1. hasFleetConfigured false-positives on Package Registry associations

hasFleetConfigured checks for any child key under xpack.fleet, but packageRegistrySettings sets xpack.fleet.registryUrl when a Package Registry association exists. A Kibana instance with an EPR association but no Fleet usage would trigger fleet output injection because:

• hasFleetConfigured(cfg) returns true (due to xpack.fleet.registryUrl)
• esAssocConf.IsConfigured() returns true (Kibana almost always has an ES association)
• shouldRemoveXPackFleetAgentsES is false (no outputs yet)

This injects a meaningless xpack.fleet.outputs block into non-Fleet Kibana instances.

Suggestion: Check for Fleet-specific keys (xpack.fleet.agents, xpack.fleet.agentPolicies, xpack.fleet.packages) rather than the broad xpack.fleet.*.

2. Removing root CA trust breaks existing root-running Agent deployments

The trustCAScript/runningAsRoot/runningContainerAsRoot functions are removed entirely.

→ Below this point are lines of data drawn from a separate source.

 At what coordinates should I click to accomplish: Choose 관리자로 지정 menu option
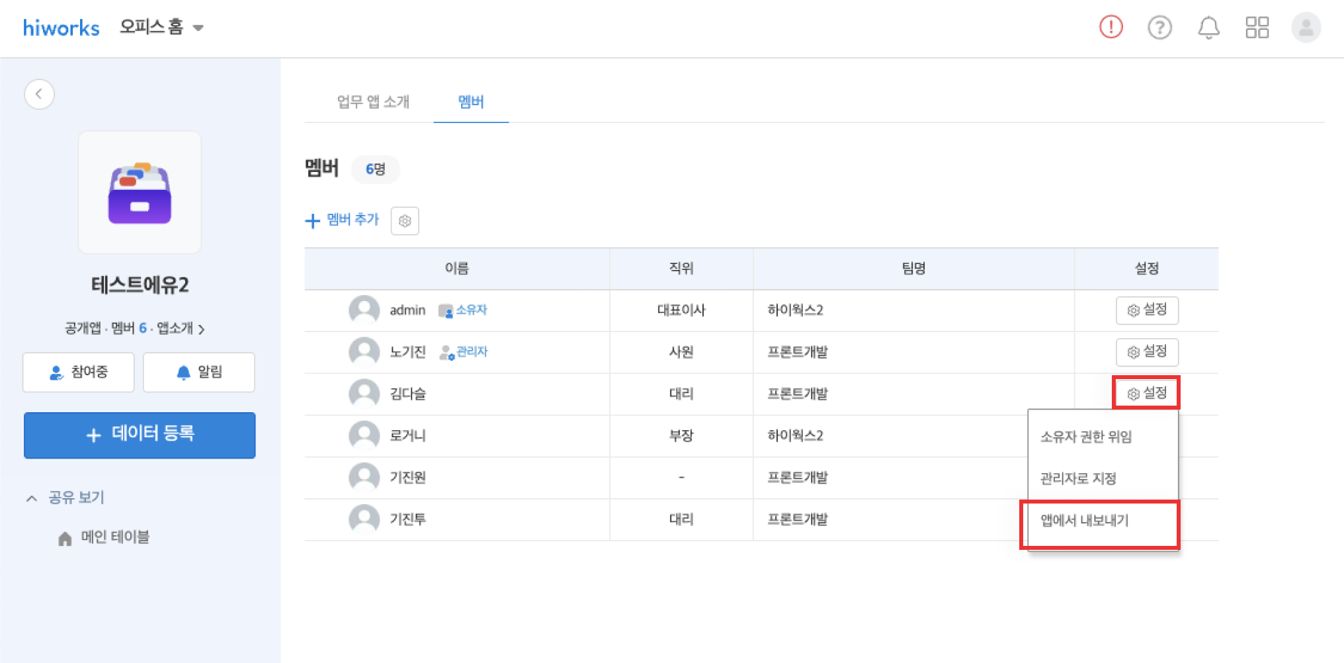point(1078,478)
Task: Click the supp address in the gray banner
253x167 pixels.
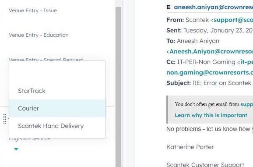Action: [246, 104]
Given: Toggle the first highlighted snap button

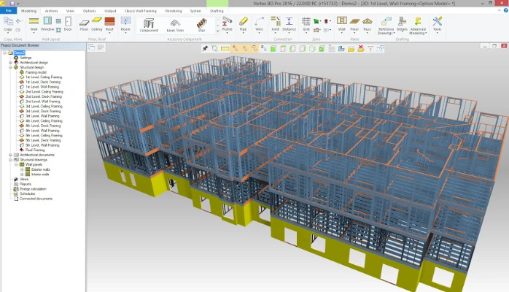Looking at the screenshot, I should [235, 49].
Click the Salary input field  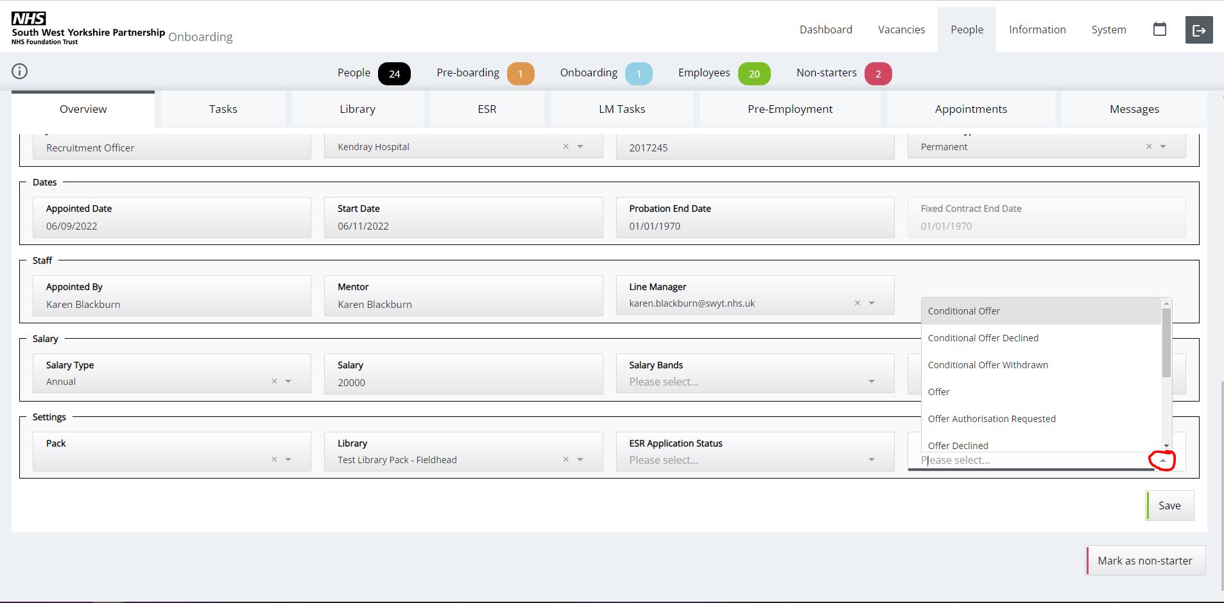[463, 382]
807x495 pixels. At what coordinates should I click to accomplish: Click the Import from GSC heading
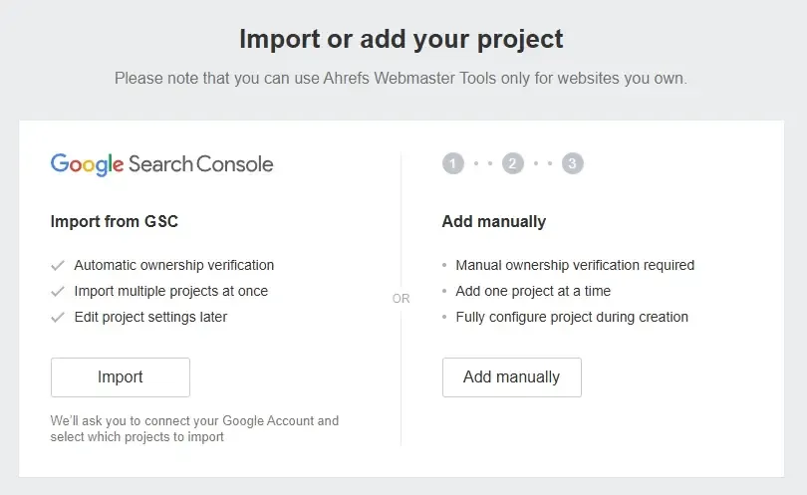point(115,221)
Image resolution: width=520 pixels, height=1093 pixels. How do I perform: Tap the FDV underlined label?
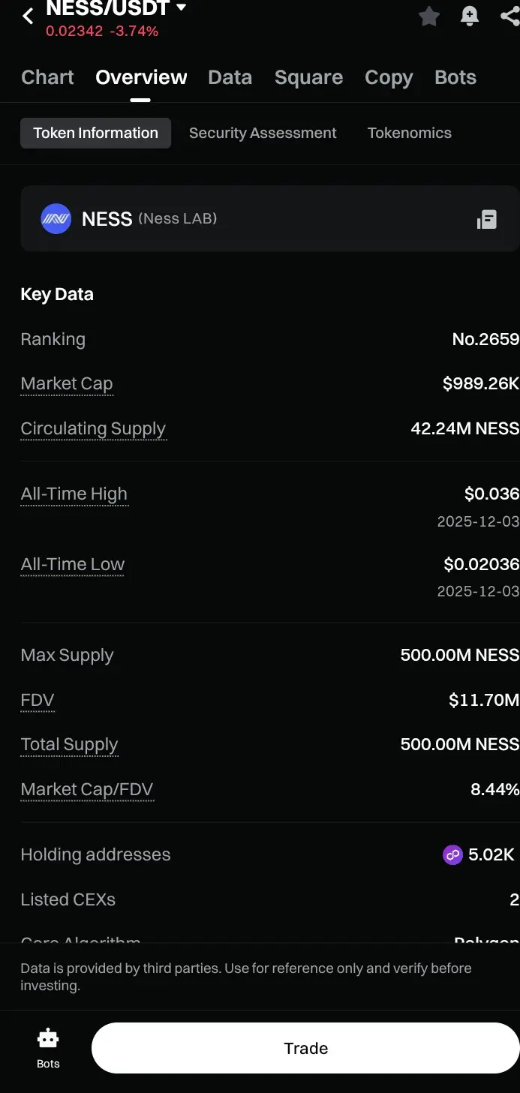[x=38, y=700]
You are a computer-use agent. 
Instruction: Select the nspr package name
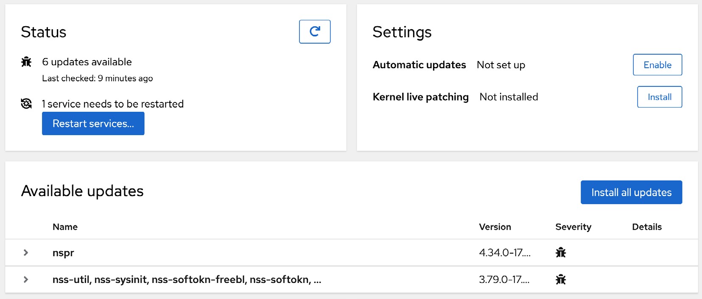(x=63, y=253)
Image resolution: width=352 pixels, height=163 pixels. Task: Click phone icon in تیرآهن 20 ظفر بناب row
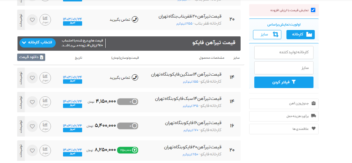[135, 19]
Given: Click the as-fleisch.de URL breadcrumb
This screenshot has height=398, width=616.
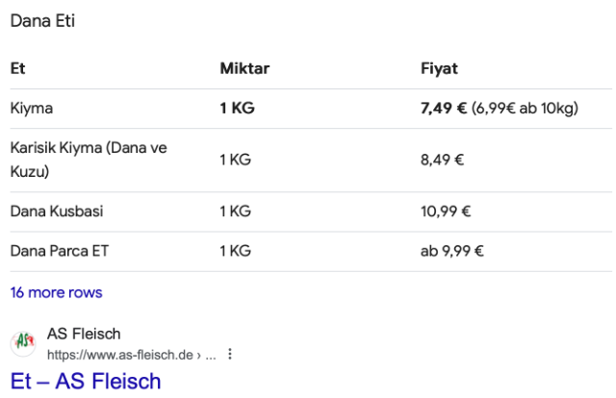Looking at the screenshot, I should tap(131, 355).
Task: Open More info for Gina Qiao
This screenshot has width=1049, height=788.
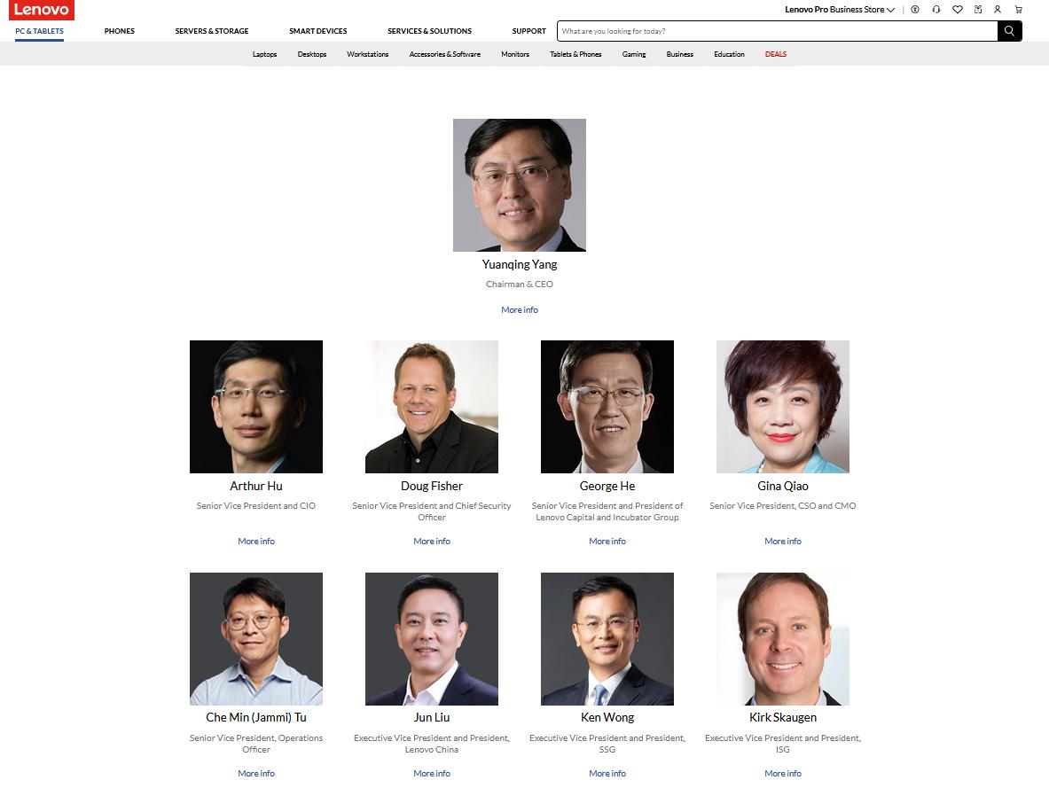Action: pyautogui.click(x=783, y=542)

These were the only working mechanism for Fleet agents running as root to trust the ES CA in fleet mode (the code's own comments noted that FLEET_CA / ELASTICSEARCH_CA env vars are not respected by Agent in fleet mode).

The replacement (Kibana-side xpack.fleet.outputs) only works when:

• The Agent has a kibanaRef so Kibana manages its Fleet configuration
• The Kibana version supports xpack.fleet.outputs

Use cases that break:

• Existing root-running agents that relied on system trust store injection. After upgrade, pods restart without the CA trust script and data shipping to ES fails.
• Agents managed by Fleet without ECK-managed Kibana (external Kibana, or outputs configured via Fleet UI/API).

Suggestion: Gate the removal on a version or keep it as a deprecated fallback with a clear migration timeline.

High

3. CA certificate path assumes matching ES references between Kibana and Agent

defaultFleetOutputsConfig derives the cert path from Kibana's ES association, but this path needs to be valid inside the Fleet Agent container. The Agent mounts its certs based on its own ES association ref. The paths only match when Kibana and Agent reference the same ES cluster with the same name and namespace. They diverge when:

• Kibana and Agent reference ES in different namespaces
• The ES ObjectSelector uses secretName instead of name
• The Agent sends data to a different ES cluster than Kibana

4. No Kibana version check before injecting xpack.fleet.outputs

The rest of config_settings.go is careful about version gating (e.g., filterConfigSettings strips xpack.encryptedSavedObjects for < 7.6.0). This new feature should follow the same pattern.

5. Non-ES outputs (logstash, kafka) get the ECK default appended silently

When a user defines only non-ES outputs (e.g., logstash), hasElasticsearchFleetOutput returns false, so ECK appends its default ES output via MergeWith + ucfg.AppendValues. The user ends up with their logstash output plus an ECK-injected elasticsearch output they didn't ask for. There is no opt-out mechanism.

Medium

6. Silent removal of xpack.fleet.agents.elasticsearch.hosts

When a user defines their own elasticsearch-type output AND explicitly sets xpack.fleet.agents.elasticsearch.hosts, the PR removes the hosts entry. The Kibana docs say "We recommend not enabling..." — it's a recommendation, not a hard requirement. Silently removing a user-provided key is surprising and hard to debug.

7. Open design question left in production code

The inline comment asks whether hasElasticsearchFleetOutput should instead be len(fleetCfg.Outputs) > 0, signaling the logic isn't settled.

8. No opt-out mechanism

There's no way for a user to signal "don't manage fleet outputs for me" (e.g., via an annotation or sentinel value). Every Kibana instance that triggers hasFleetConfigured gets the injection.